Kafka is a highly scalable messaging platform that provides a method for distributing information through a series of messages organised by a specified topic. With Tungsten Replicator the incoming stream of data from the upstream replicator is converted, on a row by row basis, into a JSON document that contains the row information. A new message is created for each row, even from multiple-row transactions.
The deployment of Tungsten Replicator to Kafka service is slightly different. There are two parts to the process:
Service Alpha on the Extractor, extracts the information from the MySQL binary log into THL.
Service Alpha on the Applier, reads the information from the remote replicator as THL, and applies that to Kafka.
With the Kafka applier, information is extracted from the source database using the row-format, column names and primary keys are identified, and translated to a JSON format, and then embedded into a larger Kafka message. The topic used is either composed from the schema name or can be configured to use an explicit topic type, and the generated information included in the Kafka message can include the source schema, table, and commit time information.
The transfer operates as follows:
Data is extracted from MySQL using the standard extractor, reading the row change data from the binlog.

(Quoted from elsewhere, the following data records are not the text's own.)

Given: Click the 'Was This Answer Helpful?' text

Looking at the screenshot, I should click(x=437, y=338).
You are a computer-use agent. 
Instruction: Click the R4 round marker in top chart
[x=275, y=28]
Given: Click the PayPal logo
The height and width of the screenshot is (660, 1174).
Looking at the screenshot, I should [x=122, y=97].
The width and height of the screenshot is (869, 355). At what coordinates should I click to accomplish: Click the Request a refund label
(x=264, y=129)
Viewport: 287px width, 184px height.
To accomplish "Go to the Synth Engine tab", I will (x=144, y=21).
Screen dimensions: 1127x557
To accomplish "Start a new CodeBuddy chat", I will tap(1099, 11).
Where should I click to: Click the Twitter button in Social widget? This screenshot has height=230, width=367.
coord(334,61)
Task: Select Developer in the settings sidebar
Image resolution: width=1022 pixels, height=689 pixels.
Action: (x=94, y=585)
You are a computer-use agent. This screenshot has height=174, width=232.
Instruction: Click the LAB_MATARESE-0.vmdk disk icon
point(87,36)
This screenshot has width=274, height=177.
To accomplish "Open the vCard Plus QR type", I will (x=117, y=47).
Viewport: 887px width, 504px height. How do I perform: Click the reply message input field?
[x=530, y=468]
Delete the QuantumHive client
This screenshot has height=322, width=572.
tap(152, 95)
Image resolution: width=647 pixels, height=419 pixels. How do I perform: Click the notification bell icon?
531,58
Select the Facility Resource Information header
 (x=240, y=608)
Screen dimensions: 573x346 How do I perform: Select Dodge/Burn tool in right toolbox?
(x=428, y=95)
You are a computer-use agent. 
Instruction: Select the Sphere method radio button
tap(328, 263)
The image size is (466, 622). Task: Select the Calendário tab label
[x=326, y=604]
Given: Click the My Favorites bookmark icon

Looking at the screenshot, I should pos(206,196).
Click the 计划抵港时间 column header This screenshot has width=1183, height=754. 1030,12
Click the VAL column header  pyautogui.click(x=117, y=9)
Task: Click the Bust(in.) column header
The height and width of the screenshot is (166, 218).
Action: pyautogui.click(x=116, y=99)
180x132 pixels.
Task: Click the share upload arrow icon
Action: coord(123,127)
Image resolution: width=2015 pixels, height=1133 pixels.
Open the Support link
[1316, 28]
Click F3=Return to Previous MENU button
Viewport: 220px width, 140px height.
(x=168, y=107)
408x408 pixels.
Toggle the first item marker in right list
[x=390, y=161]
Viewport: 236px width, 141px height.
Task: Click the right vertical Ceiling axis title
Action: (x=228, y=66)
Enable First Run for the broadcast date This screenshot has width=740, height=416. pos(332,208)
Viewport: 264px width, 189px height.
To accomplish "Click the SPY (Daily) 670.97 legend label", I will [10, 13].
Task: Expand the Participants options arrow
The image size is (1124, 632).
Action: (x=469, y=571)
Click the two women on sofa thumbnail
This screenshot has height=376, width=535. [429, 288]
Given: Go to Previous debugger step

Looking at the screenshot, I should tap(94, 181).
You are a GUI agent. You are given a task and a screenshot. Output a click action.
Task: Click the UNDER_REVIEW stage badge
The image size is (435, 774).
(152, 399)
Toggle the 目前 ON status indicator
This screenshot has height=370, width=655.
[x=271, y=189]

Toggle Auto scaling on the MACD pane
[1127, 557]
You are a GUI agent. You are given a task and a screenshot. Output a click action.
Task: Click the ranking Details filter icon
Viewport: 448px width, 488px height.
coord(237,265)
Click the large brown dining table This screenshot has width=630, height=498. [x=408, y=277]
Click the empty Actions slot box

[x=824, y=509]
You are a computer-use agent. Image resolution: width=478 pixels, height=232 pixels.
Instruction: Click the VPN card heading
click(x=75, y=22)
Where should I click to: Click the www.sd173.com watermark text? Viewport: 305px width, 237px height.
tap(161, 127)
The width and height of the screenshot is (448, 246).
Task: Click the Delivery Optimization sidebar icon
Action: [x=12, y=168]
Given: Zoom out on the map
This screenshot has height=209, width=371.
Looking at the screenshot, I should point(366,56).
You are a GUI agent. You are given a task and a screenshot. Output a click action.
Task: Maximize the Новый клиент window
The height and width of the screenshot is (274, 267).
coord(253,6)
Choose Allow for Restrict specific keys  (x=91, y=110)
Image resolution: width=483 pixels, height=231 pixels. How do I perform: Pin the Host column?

The Section 11.4.5, “ColumnName Filter” filter is used to extract column name information from the database. This enables the row-change information to be tagged with the corresponding column information. The data changes, and corresponding row names, are stored in the THL.
The Section 11.4.32, “PrimaryKey Filter” filter is used to add primary key information to row-based replication data.
The THL information is then applied to Kafka using the Kafka applier.
There are some additional considerations when applying to Kafka that should be taken into account:
Because Kafka is a message queue and not a database, traditional transactional semantics are not supported. This means that although the data will be applied to Kafka as a message, there is no guarantee of transactional consistency. By default the applier will ensure that the message has been correctly received by the Kafka service, it is the responsibility of the Kafka environment and configuration to ensure delivery. The replicator.applier.dbms.zookeeperString can be used to ensure acknowledgements are received from the Kafka service.
One message is sent for each row of source information in each transaction. For example, if 20 rows have been inserted or updated in a single transaction, then 20 separate Kafka messages will be generated.
A separate message is broadcast for each operation, and includes the operation type. A single message will be broadcast for each row for each operation. So if 20 rows are delete, 20 messages are generated, each with the operation type.
If replication fails in the middle of a large transaction, and the
replicator goes OFFLINE
, when the
replicator goes online it may resend rows and messages.
The two replication services can operate on the same machine, (See Section 5.3, “Deploying Multiple Replicators on a Single Host”) or they can be installed on two different machines.